● **JOB**
Copy out the listing lines from the one containing "Click the Denmark flag icon" through the one containing "Click comment icon", inclusive, reproducing each line unchanged.

● **DATA IN THIS EXERCISE**
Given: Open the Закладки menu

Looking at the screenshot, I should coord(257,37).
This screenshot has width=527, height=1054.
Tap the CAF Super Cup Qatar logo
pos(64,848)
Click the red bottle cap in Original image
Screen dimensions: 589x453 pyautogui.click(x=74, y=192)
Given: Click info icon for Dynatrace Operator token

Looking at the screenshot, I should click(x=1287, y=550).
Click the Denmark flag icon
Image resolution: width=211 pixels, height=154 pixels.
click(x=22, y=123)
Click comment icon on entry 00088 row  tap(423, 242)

...

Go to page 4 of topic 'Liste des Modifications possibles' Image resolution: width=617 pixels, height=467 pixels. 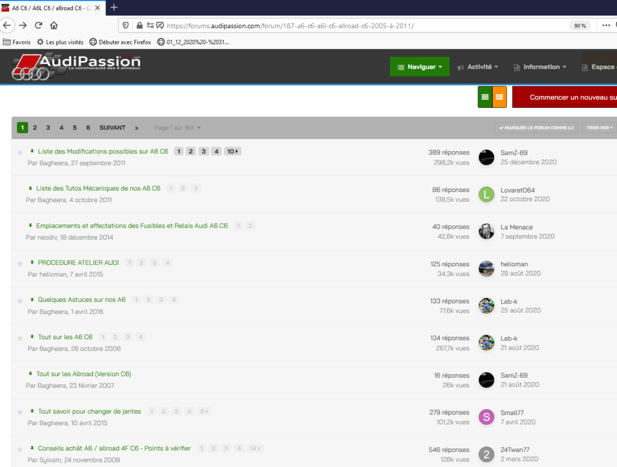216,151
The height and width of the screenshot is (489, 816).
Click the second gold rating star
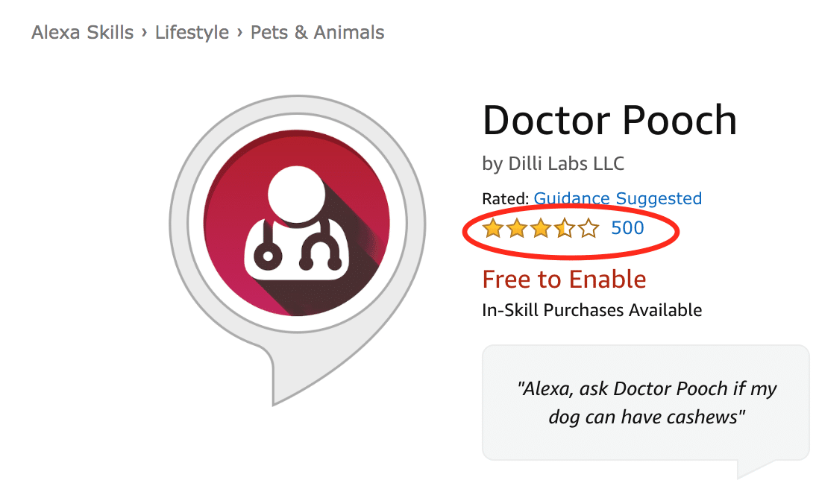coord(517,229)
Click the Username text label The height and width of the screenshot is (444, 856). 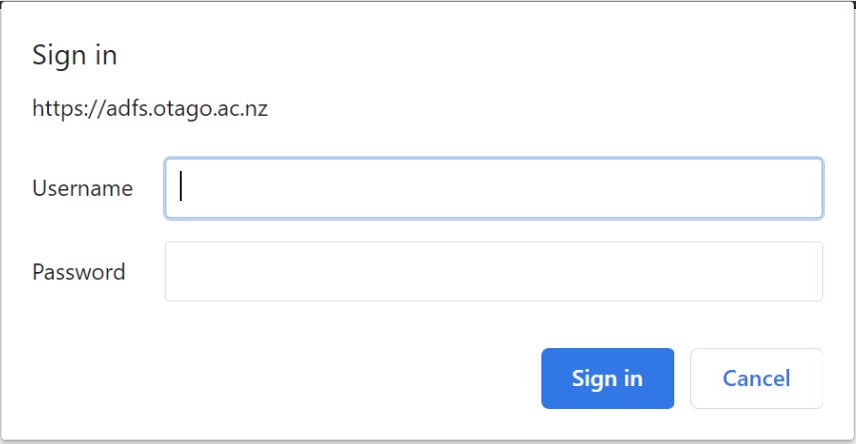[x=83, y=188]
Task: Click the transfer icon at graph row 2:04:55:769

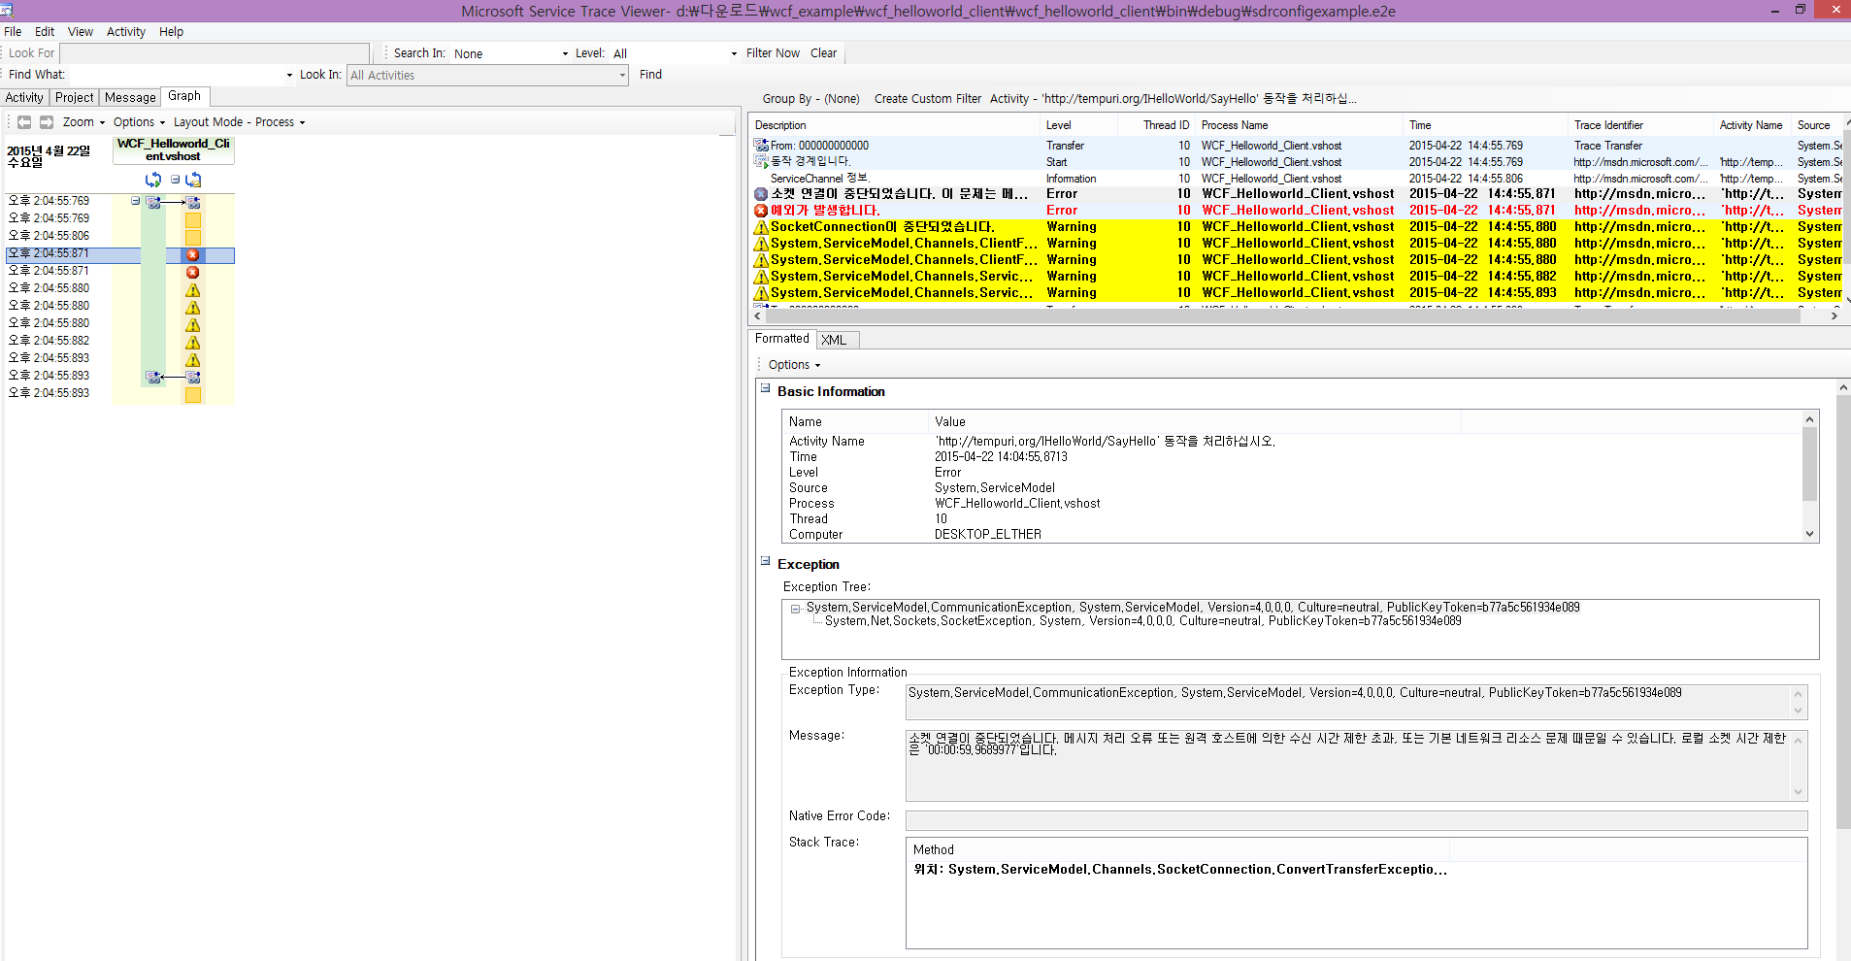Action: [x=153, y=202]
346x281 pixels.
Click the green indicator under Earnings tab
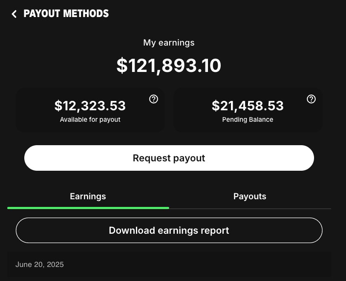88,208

* * *

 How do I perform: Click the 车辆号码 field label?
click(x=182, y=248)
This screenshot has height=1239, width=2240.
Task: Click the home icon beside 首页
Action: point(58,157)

● **RESULT OF THIS EXERCISE**
Click the Denmark flag icon
Image resolution: width=211 pixels, height=154 pixels.
click(x=22, y=123)
Click comment icon on entry 00088 row  tap(423, 242)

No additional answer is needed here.